• **Passage for review**
########

Digital Diagnostics: Another View
Digital diagnostics have changed truck maintenance forever, and certainly for the better, but there may be a downside as well.
"We have gotten so high-tech that we've forgotten how to do the most basic elements of maintaining trucks," says fleet maintenance guru Darry Stuart.
While Stuart regards himself "anti" for the sake of argument, he clearly understands and appreciates technology.
"I absolutely believe in what it will do. I absolutely believe in where we're going," Stuart says. "One of the greatest inventions that ever came along was the electronic engine."
Stuart runs DWS Fleet Management Services, Wrentham, Mass., a unique business service that leverages his 37 years of fleet management experience. Stuart goes to work for a client fleet as an on-the-premises troubleshooter and problem-solver, driving change as if on staff, but for a limited time period.
In this real-world environment, Stuart sees first-hand that diagnostic technologies do have problems – for example, the short life of the components that gather information. "Speed sensors, potentiometers, air flow sensors, all the sensors," he says.

########

• **Activities**
1. According to the digital diagnostics article, how many years of fleet management experience does Darry Stuart have?
2. Retype the part of the digital diagnostics article that opens with the words containing "Digital Diagnostics: Another" and closes with "and appreciates technology.".
None of the data that comes after this text is needed.

########

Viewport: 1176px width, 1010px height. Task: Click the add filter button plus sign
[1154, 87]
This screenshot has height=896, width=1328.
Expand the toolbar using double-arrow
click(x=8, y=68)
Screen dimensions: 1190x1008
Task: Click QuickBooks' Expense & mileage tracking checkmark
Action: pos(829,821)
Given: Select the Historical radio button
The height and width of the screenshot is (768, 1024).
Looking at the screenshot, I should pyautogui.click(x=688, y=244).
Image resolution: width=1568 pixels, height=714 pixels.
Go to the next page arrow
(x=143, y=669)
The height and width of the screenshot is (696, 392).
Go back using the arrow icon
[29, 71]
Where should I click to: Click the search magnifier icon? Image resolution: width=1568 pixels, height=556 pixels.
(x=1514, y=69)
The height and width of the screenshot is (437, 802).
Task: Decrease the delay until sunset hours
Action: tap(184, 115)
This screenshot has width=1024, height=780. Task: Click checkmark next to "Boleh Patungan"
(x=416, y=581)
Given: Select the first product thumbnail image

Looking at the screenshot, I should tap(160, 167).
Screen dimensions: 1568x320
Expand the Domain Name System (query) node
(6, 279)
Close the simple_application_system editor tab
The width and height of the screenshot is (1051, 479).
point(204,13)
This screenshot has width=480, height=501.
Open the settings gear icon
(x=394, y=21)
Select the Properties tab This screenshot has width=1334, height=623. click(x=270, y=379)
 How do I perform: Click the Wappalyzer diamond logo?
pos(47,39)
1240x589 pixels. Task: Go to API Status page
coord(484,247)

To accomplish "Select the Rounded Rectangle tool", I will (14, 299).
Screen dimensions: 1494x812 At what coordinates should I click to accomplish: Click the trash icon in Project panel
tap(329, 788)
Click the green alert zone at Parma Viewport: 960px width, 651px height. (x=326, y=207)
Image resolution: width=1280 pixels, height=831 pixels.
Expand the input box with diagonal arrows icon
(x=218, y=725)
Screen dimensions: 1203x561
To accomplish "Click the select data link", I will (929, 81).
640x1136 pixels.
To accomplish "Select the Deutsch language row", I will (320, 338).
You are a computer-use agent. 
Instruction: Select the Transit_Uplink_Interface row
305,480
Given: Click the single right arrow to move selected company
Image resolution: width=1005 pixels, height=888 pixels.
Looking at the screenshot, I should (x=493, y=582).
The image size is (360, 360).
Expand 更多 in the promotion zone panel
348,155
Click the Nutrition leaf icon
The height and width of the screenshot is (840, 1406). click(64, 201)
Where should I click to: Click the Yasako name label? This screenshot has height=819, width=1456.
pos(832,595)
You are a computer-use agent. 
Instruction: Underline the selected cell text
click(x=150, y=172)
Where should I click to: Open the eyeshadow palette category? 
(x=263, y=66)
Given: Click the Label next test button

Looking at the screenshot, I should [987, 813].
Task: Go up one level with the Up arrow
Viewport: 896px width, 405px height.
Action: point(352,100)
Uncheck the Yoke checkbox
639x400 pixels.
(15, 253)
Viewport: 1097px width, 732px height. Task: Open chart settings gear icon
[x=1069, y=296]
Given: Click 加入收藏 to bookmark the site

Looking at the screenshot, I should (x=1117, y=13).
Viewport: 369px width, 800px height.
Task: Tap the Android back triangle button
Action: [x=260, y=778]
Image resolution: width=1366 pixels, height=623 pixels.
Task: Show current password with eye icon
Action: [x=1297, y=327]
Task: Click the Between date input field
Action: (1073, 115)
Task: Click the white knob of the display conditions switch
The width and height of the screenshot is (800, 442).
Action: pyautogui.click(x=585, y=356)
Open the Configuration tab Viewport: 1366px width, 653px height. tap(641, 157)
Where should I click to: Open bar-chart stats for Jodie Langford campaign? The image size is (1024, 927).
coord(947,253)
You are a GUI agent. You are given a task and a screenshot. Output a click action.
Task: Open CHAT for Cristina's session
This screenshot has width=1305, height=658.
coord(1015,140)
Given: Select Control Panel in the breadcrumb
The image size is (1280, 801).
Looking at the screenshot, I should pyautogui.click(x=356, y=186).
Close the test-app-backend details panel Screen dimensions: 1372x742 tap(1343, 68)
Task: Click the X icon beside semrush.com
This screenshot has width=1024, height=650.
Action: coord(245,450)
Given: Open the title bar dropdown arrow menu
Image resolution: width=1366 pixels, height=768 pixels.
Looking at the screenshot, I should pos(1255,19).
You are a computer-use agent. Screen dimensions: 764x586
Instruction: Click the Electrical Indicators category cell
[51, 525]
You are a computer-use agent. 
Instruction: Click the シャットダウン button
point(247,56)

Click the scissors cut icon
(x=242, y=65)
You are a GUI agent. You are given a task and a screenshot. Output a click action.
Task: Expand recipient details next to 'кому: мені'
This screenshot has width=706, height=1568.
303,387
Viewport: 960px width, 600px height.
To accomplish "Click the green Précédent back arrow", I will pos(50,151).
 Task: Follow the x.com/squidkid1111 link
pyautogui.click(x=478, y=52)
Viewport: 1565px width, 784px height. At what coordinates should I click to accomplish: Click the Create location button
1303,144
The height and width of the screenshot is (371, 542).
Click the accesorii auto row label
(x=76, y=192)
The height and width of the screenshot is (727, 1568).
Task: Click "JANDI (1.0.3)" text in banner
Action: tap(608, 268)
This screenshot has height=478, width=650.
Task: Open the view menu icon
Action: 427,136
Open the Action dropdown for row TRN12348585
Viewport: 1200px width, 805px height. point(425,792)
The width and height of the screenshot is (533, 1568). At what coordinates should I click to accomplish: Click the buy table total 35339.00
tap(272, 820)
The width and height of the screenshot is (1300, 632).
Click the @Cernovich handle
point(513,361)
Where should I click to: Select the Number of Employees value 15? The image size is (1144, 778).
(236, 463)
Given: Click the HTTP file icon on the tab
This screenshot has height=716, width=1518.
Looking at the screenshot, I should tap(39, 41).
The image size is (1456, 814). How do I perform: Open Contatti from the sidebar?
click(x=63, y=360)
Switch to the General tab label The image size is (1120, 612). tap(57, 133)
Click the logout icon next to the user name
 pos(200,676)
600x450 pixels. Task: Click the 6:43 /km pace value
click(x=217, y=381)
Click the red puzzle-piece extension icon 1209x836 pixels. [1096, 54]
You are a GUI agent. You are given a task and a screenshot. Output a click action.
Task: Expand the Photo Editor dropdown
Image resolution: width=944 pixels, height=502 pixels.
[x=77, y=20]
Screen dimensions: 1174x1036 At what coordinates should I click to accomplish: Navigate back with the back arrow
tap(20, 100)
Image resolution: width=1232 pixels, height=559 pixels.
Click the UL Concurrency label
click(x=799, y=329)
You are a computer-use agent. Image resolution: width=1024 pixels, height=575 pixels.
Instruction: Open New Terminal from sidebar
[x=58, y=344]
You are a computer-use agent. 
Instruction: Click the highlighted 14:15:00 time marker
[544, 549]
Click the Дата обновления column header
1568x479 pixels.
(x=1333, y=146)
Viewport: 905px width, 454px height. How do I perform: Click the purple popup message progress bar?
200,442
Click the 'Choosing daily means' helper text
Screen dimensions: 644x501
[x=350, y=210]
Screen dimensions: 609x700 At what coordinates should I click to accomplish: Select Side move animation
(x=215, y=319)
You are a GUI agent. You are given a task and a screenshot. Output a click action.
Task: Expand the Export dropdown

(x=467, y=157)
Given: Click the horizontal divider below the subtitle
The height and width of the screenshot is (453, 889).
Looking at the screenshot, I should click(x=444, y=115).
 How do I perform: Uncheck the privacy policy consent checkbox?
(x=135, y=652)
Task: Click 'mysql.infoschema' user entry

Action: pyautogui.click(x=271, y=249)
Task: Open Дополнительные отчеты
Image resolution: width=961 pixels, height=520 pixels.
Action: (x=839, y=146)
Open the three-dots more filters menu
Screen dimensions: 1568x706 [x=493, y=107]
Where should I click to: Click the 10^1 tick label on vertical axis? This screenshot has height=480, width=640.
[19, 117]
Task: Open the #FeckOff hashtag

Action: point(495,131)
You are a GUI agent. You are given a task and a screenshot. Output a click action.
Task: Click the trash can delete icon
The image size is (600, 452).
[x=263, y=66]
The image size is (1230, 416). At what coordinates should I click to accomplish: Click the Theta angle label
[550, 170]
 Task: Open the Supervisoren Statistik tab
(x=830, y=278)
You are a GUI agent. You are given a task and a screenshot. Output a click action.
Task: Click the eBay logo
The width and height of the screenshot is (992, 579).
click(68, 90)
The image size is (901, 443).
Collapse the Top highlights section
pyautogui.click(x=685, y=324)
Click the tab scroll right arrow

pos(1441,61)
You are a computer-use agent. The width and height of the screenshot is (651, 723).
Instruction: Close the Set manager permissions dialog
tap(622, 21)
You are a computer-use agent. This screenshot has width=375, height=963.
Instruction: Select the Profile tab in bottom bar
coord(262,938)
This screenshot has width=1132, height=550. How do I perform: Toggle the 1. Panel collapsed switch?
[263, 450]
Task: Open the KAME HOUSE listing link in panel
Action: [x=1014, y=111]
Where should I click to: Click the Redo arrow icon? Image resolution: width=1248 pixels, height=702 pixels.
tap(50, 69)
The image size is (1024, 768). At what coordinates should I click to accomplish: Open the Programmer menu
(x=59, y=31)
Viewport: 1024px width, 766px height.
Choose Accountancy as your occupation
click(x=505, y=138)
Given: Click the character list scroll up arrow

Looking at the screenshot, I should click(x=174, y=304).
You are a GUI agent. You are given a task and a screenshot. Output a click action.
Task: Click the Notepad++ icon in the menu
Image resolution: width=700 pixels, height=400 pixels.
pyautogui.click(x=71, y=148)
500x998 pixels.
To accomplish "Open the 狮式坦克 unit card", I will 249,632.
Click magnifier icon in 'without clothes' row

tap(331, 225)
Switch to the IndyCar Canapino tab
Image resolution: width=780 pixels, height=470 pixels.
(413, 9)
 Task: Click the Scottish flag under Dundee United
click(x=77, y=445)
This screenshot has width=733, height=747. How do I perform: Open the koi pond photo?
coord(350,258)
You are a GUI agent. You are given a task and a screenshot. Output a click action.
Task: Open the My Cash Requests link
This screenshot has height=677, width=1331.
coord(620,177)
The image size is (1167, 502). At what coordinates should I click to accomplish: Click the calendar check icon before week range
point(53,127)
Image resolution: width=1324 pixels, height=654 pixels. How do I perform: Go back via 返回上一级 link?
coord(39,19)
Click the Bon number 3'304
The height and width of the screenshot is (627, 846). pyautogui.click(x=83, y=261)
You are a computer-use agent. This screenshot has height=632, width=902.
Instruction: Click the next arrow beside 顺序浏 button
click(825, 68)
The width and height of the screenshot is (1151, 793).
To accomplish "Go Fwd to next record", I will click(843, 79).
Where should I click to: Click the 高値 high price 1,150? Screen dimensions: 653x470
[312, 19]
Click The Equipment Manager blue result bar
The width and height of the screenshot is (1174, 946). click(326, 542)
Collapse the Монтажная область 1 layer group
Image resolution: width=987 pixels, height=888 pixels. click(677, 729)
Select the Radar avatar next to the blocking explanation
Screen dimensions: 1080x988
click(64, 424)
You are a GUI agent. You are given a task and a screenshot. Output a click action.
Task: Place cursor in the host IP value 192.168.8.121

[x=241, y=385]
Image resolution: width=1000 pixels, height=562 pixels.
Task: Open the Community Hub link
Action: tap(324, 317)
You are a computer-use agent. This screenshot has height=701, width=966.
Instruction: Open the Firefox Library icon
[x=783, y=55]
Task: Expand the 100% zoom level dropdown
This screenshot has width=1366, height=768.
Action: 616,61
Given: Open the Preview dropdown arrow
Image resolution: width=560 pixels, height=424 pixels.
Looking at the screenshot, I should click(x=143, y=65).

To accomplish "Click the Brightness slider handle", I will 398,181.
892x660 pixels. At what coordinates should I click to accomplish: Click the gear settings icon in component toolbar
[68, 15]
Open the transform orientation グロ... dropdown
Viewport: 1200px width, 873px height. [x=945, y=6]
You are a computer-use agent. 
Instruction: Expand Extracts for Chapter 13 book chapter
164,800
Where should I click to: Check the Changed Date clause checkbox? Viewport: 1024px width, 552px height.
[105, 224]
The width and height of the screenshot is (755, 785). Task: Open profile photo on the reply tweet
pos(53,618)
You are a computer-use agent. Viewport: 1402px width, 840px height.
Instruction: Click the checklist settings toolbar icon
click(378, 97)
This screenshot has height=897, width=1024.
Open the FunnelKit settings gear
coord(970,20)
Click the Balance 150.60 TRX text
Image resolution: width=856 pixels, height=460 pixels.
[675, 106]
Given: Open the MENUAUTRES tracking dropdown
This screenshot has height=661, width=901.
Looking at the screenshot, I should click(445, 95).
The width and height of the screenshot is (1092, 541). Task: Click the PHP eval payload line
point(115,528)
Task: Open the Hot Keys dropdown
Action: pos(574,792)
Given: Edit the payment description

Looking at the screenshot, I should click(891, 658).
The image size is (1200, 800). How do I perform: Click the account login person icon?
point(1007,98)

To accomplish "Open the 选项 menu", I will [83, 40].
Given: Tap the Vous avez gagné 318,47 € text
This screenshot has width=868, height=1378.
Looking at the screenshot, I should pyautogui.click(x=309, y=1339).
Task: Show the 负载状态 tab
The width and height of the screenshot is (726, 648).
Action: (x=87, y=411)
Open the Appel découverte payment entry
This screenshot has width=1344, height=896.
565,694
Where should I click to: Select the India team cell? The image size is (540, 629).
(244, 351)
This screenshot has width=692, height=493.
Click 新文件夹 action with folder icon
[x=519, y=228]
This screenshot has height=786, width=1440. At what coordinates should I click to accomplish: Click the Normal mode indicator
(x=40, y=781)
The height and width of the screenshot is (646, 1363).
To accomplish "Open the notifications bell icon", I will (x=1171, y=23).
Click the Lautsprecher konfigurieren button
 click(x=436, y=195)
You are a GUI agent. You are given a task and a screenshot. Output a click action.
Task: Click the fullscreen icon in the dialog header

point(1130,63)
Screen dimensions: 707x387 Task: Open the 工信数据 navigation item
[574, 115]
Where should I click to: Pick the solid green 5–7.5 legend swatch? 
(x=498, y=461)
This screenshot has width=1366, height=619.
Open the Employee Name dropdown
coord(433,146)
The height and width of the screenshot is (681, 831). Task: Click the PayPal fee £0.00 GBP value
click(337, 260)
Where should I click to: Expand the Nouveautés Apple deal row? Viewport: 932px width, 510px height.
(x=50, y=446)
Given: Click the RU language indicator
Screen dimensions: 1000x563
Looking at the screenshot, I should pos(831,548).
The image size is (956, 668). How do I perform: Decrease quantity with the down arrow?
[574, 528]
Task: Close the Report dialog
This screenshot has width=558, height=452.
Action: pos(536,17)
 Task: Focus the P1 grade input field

########

• **List of answers**
1. 37 years.

2.
Digital Diagnostics: Another View
Digital diagnostics have changed truck maintenance forever, and certainly for the better, but there may be a downside as well.
"We have gotten so high-tech that we've forgotten how to do the most basic elements of maintaining trucks," says fleet maintenance guru Darry Stuart.
While Stuart regards himself "anti" for the sake of argument, he clearly understands and appreciates technology.